-- Start of TEXT --

We turned off the road on to a small sandy track and literally ‘bumped along’ for quite a while passing through a couple of isolated villages and across a small stream and several bridges before arriving at the gates of Kanah Earth Lodge. We were getting concerned about what the accommodation was going to be like but soon realised we had arrived in a little paradise … … The hotel was isolated though, surrounded by sixteen acres of natural forest and tucked away in a small hamlet bordering Kanha’s buffer zone. Its position well away from the glut of other hotels gave it a true wilderness experience and yet we were only about 25 minutes away from the Khatia/Kisli park gate, so not too far to travel to get into the park for our safaris.

-- End of TEXT --

→ **TASK LIST**:
1. Put the records from the line with "1191x813 pixels." to the line with "the clipboard contact" into a Markdown table with columns n and Line, one row per line, skipping blank lines. Leave the pictures out of your answer.
2. Write what comes next in the text about the stay at Kanha Earth Lodge, picking up after its final sentence.

-- Start of RECORD SET --

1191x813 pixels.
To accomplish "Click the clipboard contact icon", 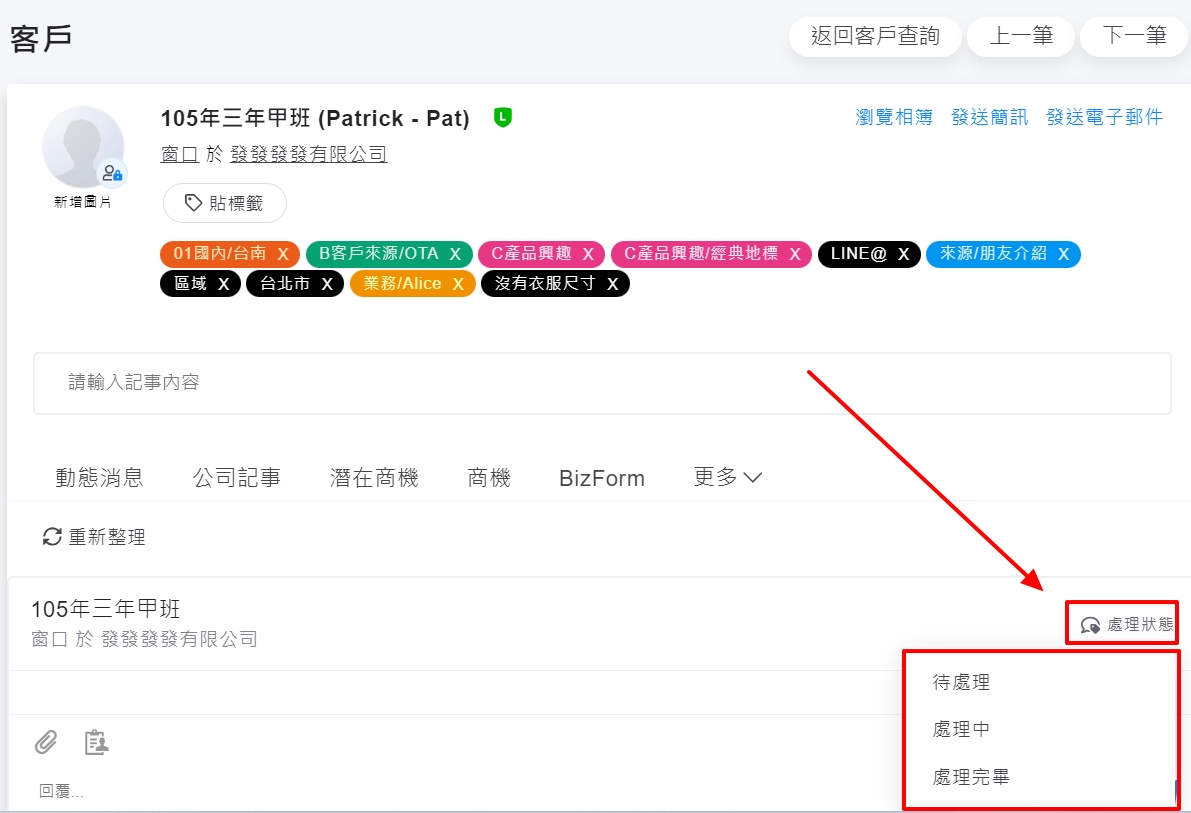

-- End of RECORD SET --
-- Start of RECORD SET --

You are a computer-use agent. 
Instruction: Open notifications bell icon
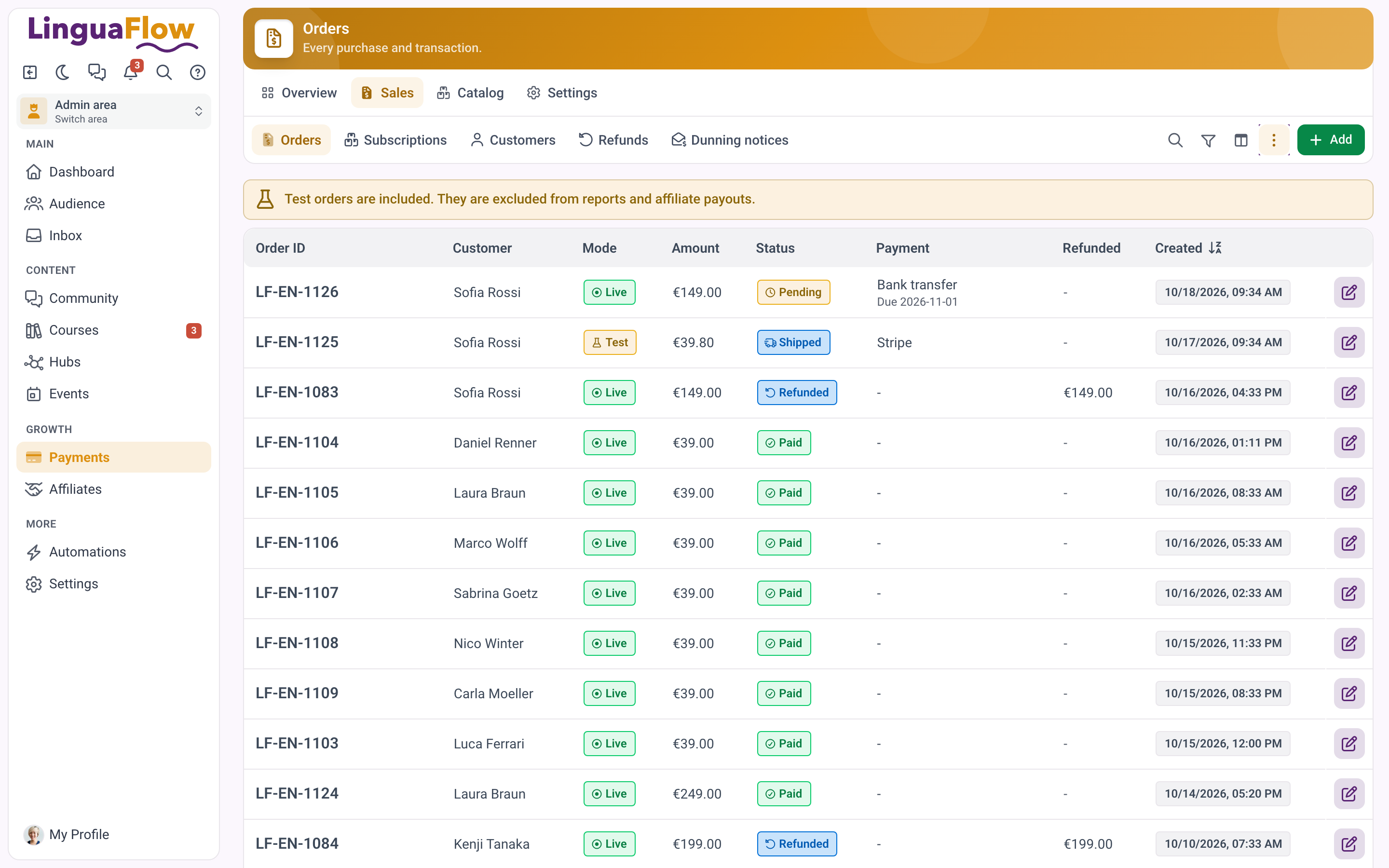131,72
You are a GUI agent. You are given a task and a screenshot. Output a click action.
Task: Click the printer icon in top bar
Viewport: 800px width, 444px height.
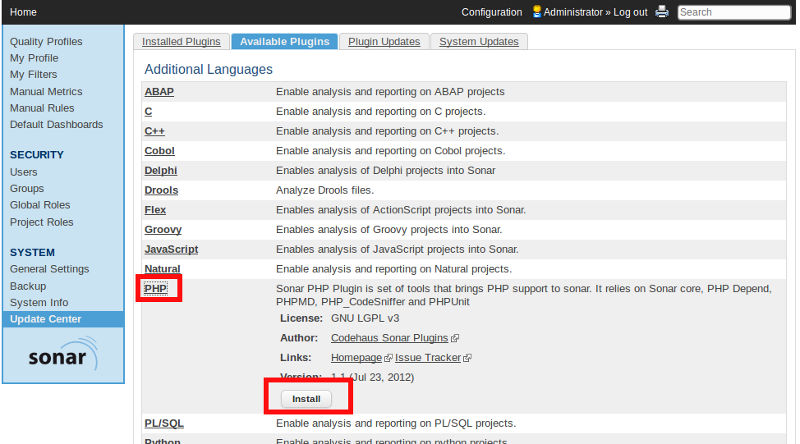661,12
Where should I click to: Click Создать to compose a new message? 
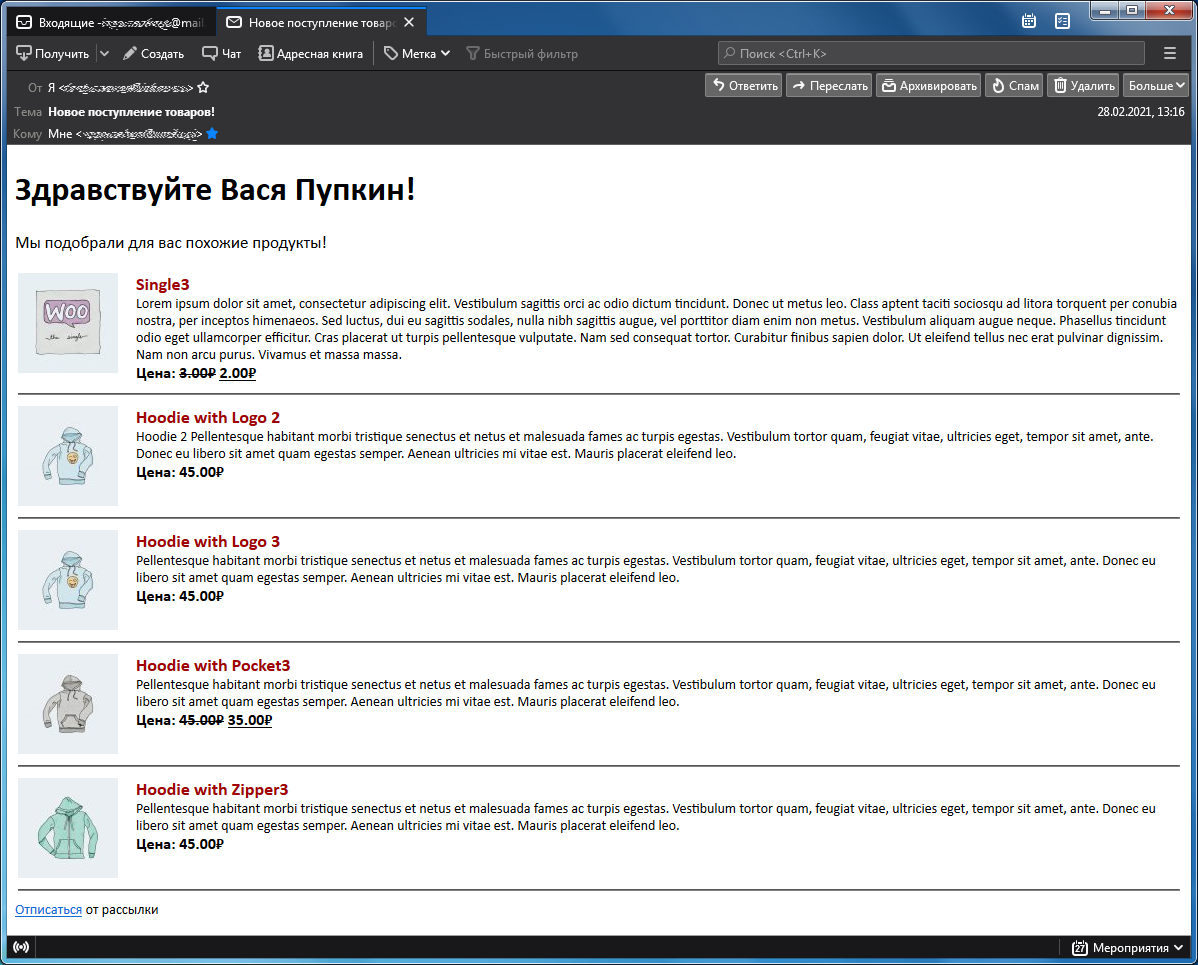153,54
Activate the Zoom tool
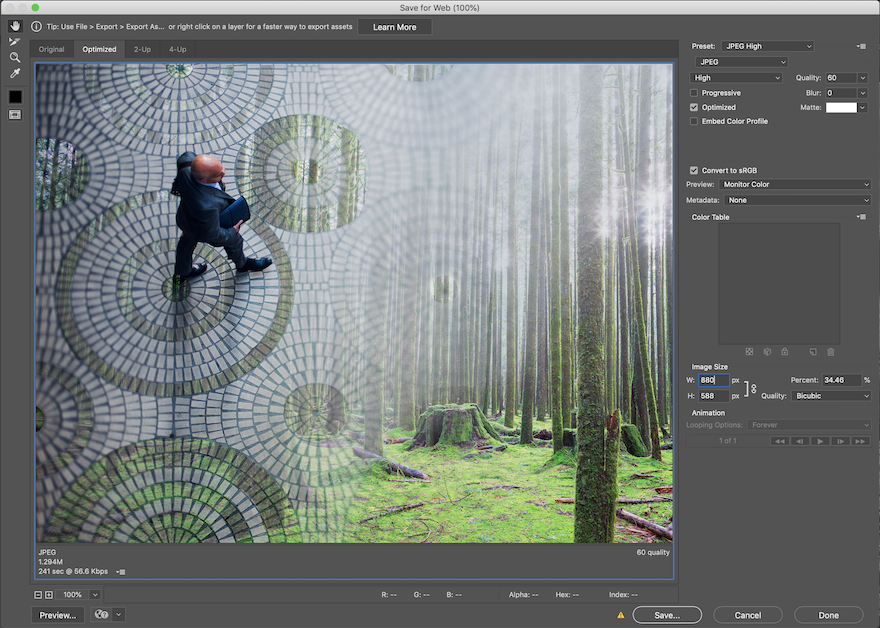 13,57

-- End of RECORD SET --

→ **RESPONSES TO THE TASKS**:
1.
| n | Line |
|---|---|
| 1 | 1191x813 pixels. |
| 2 | To accomplish "Click the clipboard contact icon",  |

2.
We were greeted by the General Manager, Bharat Mandhyan who made us feel most welcome. With just 12 en-suite bungalows with open verandahs inspired by the Gond tribal architecture using local stone and waste wood, it truly was unique. With the absence of neighbouring lodges or any roads it was a true retreat. The main lodge had a dining hall, nature library and an eco shop. On our arrival we met a local artist who was painting a picture of a Sloth Bear, we do hope we get to see one here as we never did at Pench. The artist was extremely skilled and we later purchased a little painting of a Tiger which was amazing - a truly skilled artist.

The lodge had a small infinity pool set between mahua trees and its infinity edges merge into Kanha’s forests quite lovely, Paul managed a swim but again it was too cold for me.

In the evenings the lodge held talks and presentations in a small room, the first one was given by a photographer who was visiting and was about his experiences in Africa which was really interesting as he had visited lots of the places that we had and had similar fond memories of the countries of Southern Africa. There was also a lecture on Kanha National Park which was really good and of course relevant to our visit.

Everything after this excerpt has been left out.